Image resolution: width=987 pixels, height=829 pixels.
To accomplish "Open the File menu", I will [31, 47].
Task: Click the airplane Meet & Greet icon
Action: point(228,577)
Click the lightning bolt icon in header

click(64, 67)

...

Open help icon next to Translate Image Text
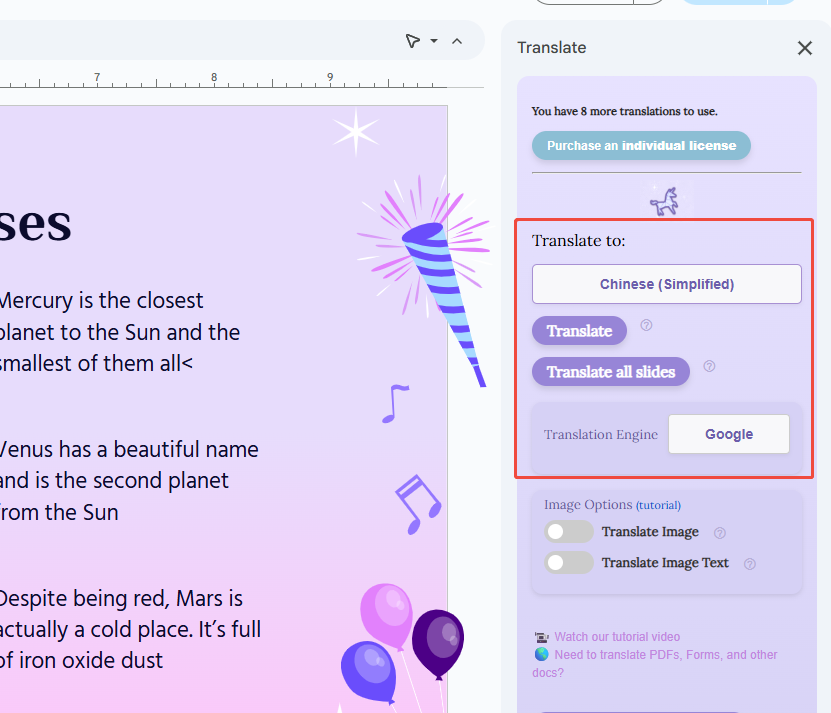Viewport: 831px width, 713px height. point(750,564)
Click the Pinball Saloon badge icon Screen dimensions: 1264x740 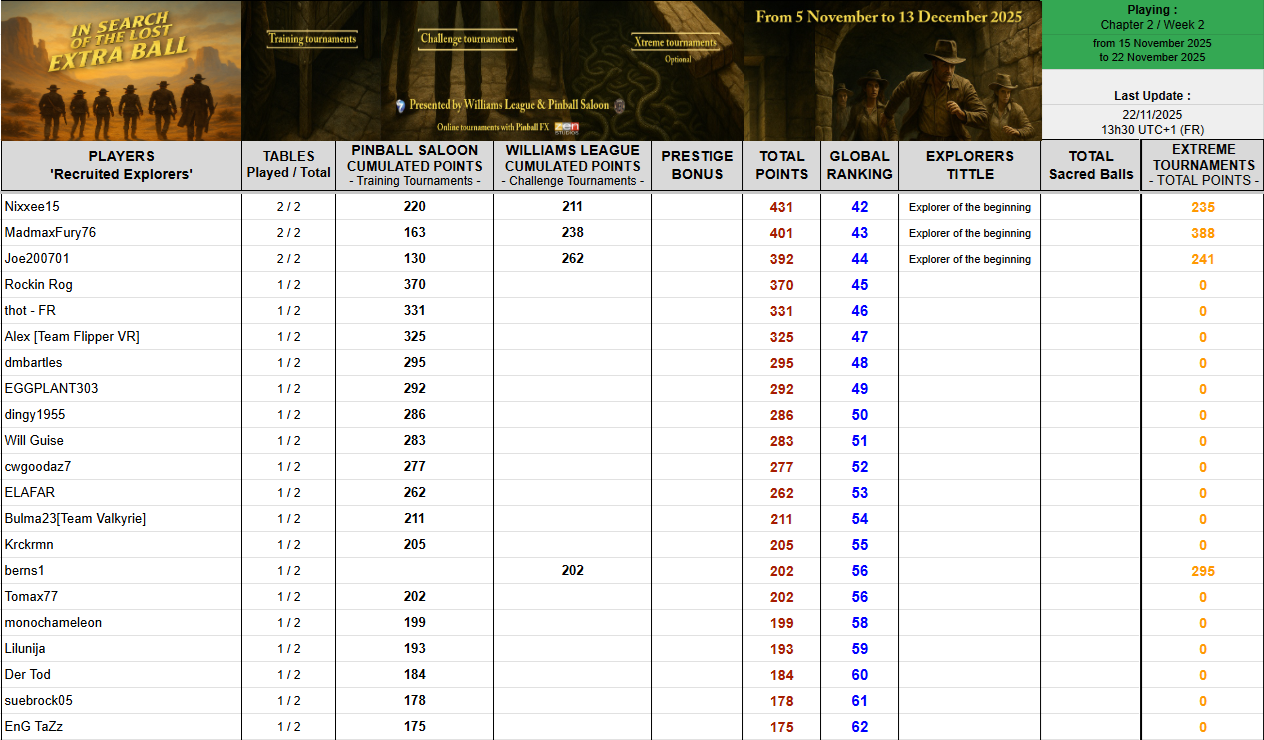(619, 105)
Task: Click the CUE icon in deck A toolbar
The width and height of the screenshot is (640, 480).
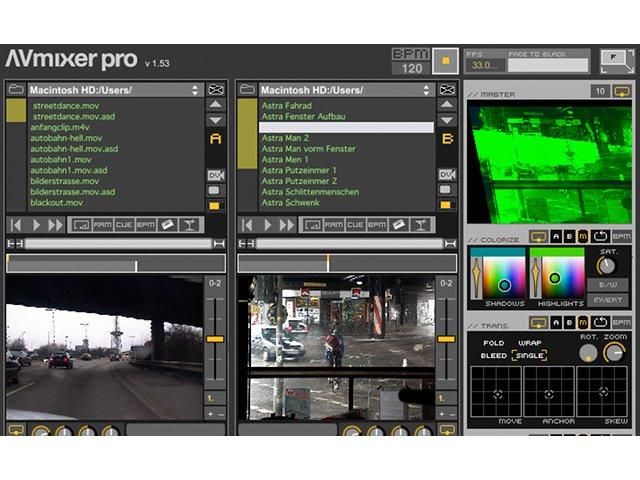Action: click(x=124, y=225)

==

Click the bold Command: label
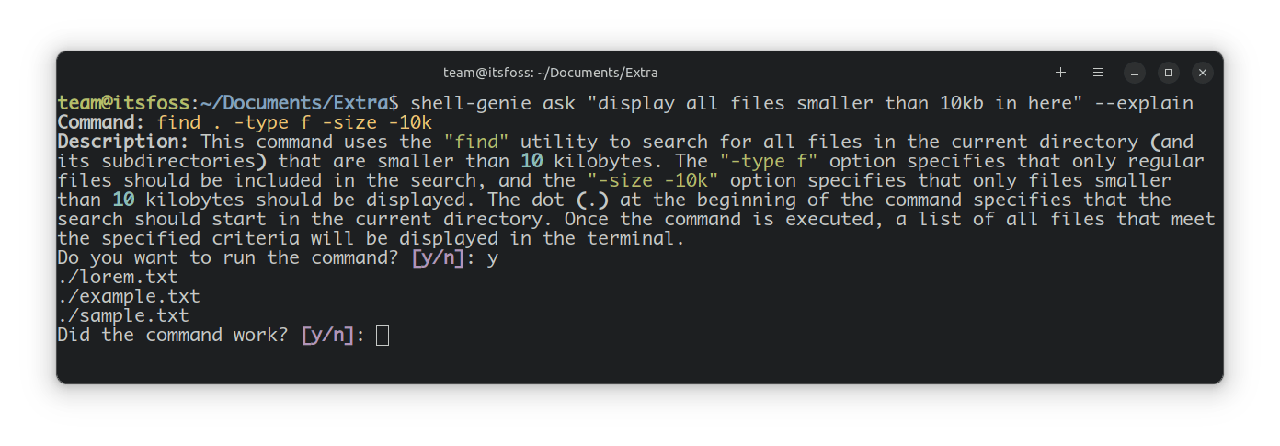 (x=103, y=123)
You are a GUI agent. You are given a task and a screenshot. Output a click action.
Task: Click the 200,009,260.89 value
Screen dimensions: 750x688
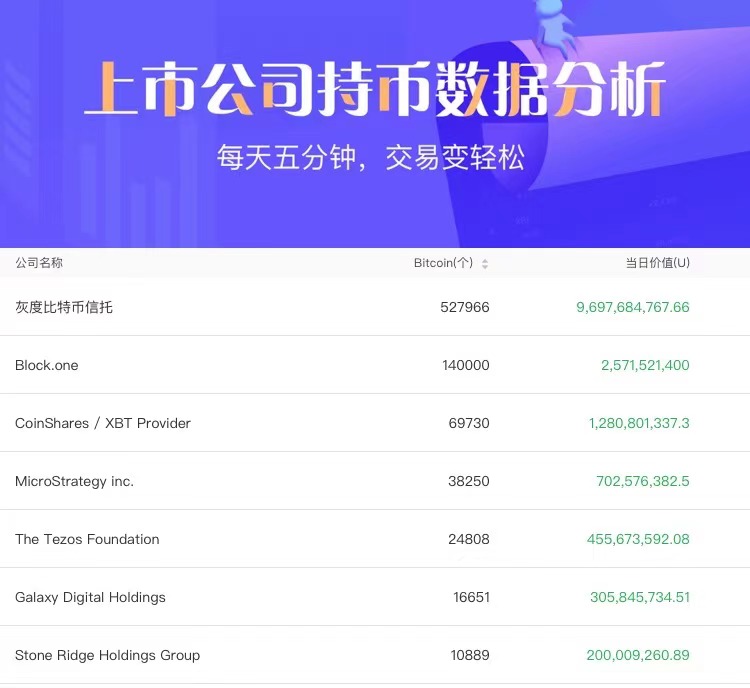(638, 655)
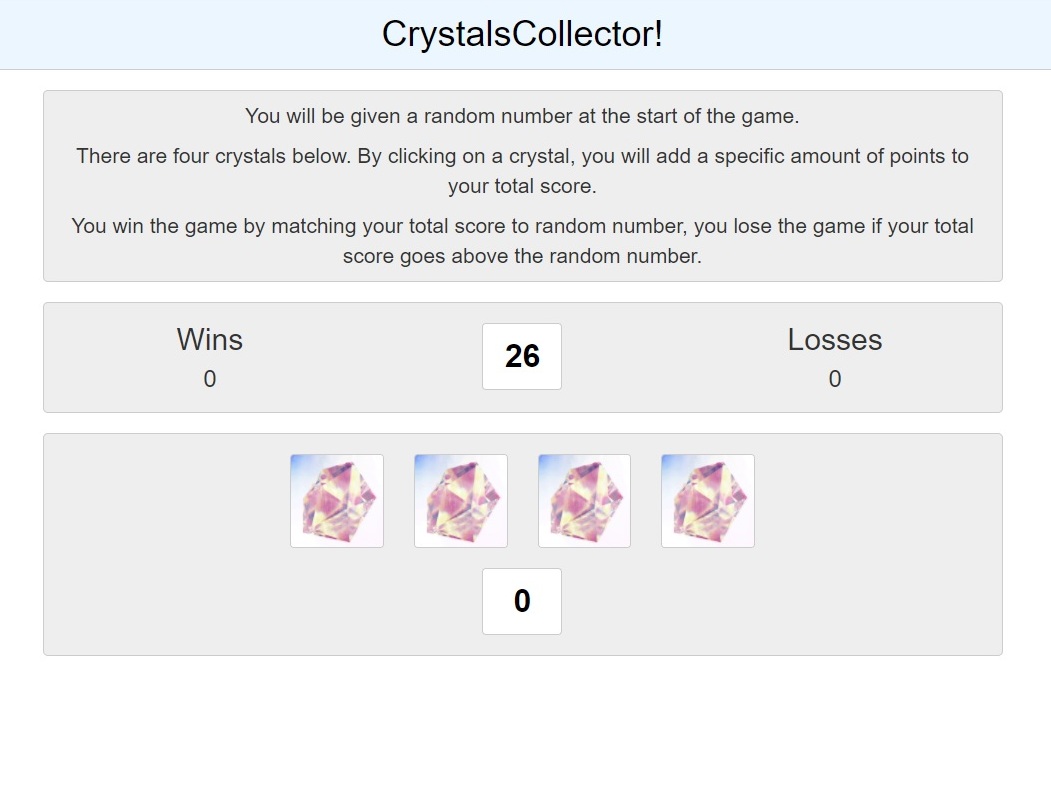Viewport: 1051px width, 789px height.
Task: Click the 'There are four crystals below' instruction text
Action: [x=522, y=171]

> [Exercise requirements] Convert the records starting at the line containing "Task: Click the CUE icon in deck A toolbar" and ending at the line containing "Action: click(x=124, y=225)" into a numbered list, leaving out blank lines and pictures.

> [Written solution]
1. Task: Click the CUE icon in deck A toolbar
2. The width and height of the screenshot is (640, 480).
3. Action: click(x=124, y=225)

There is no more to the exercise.